Here, we notice that the three datasets are collected by two different types of spectral collectors, and the classification effect is improved to varying degrees through the algorithm, indicating that the algorithm has certain universality. The Indian Pines data acquired by the airborne/visible infrared imaging spectrometer (AVIRIS) sensor had lower spatial resolution than Salinas’s data, and the neighborhood homogeneity algorithm improved the Indian Pines data with lower spatial resolution significantly. For Indian Pines, OA increased by about 6% from 84.51% to 91.61%, while for Salinas, OA increased by about 1.1% from 90.45% to 91.57%. This is because hyperspectral images with low spatial resolution contain less segmental information, and the classification effect can be significantly improved by introducing spatial neighborhood information. At the same time, although the overall classification accuracy was improved by introducing spatial information for Pavia University, the classification accuracy of category 7 and category 8 decreased to varying degrees. Similarly, a similar phenomenon occurred in Indian Pines category 14. CA14 was reduced from 98.34% to 94.54% by introducing the neighborhood homogeneity determination method. It can also be shown from the side by observing the place where most of the misclassified pixels are at the edge of details. The neighborhood homogeneity determination method introduced is more suitable for processing large homogeneous regions, but not for pixel processing of scattered or detailed edges.
4. Conclusion
With the continuous improvement of spectral resolution and spatial resolution, hyperspectral remote sensing technology can provide more and more detailed description of the observed object. Hyperspectral data contains abundant information, which makes the hyperspectral remote sensing technology applied in the military and national defense fields and various aspects of civil life in all countries around the world, and shows great application value. In this paper, we proposed a classification algorithm based on cooperative learning of spectral features and spatial texture features of hyperspectral images with low spatial resolution for ground object classification in hyperspectral images. Our proposed algorithm provides good classification accuracy and effect for the small training sample set and gives a new enlightenment to the problem of hyperspectral object classification based on pixels.

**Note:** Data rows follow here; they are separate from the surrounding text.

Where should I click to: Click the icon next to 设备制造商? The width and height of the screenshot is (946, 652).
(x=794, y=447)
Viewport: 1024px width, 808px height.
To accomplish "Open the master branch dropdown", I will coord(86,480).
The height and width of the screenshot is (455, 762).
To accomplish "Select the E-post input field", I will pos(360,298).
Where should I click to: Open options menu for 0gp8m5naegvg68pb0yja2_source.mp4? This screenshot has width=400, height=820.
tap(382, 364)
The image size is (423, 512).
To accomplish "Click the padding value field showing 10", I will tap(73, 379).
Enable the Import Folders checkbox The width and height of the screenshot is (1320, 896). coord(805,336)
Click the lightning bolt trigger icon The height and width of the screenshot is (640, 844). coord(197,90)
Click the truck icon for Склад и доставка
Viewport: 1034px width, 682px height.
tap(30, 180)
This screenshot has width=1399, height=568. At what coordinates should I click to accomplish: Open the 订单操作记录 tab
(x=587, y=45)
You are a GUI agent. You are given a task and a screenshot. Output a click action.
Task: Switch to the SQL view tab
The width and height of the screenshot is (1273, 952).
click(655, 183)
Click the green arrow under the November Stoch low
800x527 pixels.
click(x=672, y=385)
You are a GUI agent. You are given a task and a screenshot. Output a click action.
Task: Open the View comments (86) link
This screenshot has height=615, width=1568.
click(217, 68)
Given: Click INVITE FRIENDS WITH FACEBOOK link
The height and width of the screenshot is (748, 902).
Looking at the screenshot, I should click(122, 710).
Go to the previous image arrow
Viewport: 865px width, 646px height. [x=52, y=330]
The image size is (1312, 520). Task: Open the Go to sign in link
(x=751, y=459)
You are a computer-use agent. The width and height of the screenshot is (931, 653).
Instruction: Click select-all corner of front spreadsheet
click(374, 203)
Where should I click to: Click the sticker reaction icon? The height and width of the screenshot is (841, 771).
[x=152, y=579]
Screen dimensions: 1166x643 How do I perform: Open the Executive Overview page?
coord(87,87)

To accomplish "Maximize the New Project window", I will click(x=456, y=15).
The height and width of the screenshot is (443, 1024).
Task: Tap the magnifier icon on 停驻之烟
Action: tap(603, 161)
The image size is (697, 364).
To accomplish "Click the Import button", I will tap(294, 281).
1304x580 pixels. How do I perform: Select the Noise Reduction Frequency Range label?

In the future work, our aim is to further explore hyperspectral images with high spatial resolution focusing on more effective texture features of images which are suitable for high-spectral cooperative learning classification.
Data Availability
The data used to support the findings of this study are available from the corresponding author upon request.
Conflicts of Interest
The authors declare that they have no conflict of interest.
Acknowledgments
The paper was supported by Research and Practice of Changde 2020 Science and Technology Innovation Development Project 2020[12]203 integrated diagnosis system for health status of operating transformers.